What is asked
Write out the records exactly, from the line with "free (472, 620)" up to and including the last line of the records.

Dataset records

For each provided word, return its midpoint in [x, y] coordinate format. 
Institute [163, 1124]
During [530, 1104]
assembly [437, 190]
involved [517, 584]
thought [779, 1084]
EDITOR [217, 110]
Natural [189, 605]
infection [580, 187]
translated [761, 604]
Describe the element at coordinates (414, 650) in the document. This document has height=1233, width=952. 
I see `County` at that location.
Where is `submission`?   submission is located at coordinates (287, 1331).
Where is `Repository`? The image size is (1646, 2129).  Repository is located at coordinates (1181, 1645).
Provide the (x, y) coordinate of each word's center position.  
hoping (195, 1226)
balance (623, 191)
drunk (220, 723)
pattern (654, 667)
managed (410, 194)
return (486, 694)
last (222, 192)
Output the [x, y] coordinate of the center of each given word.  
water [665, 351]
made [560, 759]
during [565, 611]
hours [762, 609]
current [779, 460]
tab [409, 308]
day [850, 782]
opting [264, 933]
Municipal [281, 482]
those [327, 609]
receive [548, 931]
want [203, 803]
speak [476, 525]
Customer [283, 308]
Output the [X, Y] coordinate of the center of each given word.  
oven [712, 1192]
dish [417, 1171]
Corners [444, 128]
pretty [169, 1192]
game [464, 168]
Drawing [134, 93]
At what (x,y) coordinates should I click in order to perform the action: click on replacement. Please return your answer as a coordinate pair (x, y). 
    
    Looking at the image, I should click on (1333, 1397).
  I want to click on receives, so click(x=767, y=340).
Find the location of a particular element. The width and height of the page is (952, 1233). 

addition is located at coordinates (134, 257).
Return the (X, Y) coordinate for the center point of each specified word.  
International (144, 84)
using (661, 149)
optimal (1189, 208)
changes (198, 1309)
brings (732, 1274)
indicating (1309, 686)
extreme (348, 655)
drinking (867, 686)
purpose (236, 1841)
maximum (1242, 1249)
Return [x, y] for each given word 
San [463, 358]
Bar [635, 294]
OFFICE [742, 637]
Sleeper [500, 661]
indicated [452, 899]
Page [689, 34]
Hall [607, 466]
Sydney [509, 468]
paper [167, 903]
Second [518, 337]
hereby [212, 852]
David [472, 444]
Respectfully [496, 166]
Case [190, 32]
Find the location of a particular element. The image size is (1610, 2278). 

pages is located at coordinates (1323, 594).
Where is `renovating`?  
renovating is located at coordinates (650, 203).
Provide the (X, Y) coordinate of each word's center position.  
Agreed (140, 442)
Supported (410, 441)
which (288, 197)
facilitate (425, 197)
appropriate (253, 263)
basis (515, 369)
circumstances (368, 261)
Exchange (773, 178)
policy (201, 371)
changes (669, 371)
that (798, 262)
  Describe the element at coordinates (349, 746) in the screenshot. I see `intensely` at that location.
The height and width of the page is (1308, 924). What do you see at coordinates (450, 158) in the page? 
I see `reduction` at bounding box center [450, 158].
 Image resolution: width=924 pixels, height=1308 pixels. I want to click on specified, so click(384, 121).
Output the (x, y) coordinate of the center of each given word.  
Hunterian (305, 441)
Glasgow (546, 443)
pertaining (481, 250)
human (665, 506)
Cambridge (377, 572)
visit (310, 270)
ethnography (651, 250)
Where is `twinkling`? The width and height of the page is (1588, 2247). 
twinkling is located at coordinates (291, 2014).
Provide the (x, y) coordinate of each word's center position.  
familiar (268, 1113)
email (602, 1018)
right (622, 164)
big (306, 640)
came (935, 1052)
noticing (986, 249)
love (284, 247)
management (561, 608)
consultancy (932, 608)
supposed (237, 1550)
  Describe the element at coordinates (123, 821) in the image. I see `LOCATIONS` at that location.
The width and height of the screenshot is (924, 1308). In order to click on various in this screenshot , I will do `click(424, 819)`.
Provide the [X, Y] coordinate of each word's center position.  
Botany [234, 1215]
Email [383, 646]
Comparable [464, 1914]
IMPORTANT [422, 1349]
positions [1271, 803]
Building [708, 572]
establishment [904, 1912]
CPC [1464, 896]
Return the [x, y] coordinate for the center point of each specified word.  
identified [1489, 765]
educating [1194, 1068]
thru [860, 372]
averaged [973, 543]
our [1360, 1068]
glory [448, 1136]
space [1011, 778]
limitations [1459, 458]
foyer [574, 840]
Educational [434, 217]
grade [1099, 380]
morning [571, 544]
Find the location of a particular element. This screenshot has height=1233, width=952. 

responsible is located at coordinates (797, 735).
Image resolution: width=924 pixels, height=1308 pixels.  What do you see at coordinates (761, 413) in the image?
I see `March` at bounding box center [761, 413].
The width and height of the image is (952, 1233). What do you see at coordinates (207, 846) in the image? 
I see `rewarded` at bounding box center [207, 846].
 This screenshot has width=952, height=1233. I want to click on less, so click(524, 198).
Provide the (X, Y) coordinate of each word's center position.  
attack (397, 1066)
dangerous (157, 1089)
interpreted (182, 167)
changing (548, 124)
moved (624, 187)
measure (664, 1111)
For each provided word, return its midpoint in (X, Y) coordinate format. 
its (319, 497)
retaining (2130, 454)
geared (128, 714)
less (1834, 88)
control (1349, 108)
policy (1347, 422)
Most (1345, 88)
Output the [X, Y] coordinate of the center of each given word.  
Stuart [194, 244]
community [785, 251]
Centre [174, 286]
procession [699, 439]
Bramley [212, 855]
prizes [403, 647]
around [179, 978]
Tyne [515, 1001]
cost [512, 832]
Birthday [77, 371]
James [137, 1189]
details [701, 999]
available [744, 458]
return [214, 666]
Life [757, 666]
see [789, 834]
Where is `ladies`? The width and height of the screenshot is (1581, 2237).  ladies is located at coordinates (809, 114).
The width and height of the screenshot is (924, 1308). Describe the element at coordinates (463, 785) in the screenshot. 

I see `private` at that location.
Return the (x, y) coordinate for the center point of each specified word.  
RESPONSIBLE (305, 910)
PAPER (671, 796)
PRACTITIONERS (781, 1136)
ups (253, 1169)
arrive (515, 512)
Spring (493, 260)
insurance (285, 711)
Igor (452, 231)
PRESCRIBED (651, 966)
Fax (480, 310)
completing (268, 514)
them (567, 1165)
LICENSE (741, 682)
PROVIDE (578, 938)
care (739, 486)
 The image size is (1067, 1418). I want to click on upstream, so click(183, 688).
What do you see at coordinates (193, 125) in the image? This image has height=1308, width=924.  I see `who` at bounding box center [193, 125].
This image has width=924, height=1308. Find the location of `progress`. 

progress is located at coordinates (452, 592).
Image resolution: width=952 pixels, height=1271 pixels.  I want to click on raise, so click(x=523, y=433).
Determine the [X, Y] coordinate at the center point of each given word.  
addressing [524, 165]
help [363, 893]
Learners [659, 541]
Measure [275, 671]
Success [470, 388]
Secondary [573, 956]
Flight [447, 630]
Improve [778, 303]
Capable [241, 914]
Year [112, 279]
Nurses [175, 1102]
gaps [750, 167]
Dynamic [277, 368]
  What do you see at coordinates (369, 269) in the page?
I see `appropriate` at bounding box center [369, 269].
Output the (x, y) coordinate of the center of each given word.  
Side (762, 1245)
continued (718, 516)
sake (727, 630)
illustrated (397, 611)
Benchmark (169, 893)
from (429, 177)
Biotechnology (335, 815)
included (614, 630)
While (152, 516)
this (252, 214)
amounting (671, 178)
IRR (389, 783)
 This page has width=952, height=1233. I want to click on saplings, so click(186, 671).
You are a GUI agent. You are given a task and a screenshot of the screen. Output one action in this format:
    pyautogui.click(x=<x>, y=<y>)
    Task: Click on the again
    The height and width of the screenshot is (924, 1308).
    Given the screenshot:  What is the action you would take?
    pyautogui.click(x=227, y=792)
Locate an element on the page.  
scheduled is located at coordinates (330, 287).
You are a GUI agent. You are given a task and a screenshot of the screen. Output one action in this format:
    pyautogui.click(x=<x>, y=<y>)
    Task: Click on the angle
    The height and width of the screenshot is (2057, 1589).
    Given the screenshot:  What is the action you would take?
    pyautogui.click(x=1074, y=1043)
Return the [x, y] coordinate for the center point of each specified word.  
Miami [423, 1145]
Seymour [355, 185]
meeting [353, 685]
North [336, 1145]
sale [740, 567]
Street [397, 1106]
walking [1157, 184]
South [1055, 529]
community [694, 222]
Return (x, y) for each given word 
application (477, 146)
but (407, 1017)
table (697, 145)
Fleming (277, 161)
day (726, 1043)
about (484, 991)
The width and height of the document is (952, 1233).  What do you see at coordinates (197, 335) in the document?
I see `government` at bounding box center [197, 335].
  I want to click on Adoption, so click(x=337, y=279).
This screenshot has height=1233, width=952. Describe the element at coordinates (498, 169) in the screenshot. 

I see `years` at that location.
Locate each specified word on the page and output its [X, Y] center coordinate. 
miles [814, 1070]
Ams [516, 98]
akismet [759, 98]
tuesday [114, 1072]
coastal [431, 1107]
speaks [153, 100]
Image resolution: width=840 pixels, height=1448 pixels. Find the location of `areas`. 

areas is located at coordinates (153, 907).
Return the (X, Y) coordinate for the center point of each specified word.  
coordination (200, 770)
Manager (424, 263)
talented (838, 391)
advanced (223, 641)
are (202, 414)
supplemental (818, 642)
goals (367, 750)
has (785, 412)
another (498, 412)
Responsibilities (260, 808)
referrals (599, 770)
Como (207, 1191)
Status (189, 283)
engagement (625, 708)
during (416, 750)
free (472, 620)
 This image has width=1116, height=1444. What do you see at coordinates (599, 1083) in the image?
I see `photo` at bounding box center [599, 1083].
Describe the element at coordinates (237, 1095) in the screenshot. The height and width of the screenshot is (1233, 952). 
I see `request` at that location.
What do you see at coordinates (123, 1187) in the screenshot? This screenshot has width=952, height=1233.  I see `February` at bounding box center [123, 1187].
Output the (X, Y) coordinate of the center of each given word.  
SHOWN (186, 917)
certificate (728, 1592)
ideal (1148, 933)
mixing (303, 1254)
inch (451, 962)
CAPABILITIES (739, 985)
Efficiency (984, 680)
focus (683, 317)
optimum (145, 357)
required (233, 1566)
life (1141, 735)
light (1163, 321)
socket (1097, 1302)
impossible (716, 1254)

Full solution
free (472, 620)
 This image has width=1116, height=1444. What do you see at coordinates (599, 1083) in the image?
I see `photo` at bounding box center [599, 1083].
Describe the element at coordinates (237, 1095) in the screenshot. The height and width of the screenshot is (1233, 952). 
I see `request` at that location.
What do you see at coordinates (123, 1187) in the screenshot? This screenshot has width=952, height=1233.  I see `February` at bounding box center [123, 1187].
Output the (X, Y) coordinate of the center of each given word.  
SHOWN (186, 917)
certificate (728, 1592)
ideal (1148, 933)
mixing (303, 1254)
inch (451, 962)
CAPABILITIES (739, 985)
Efficiency (984, 680)
focus (683, 317)
optimum (145, 357)
required (233, 1566)
life (1141, 735)
light (1163, 321)
socket (1097, 1302)
impossible (716, 1254)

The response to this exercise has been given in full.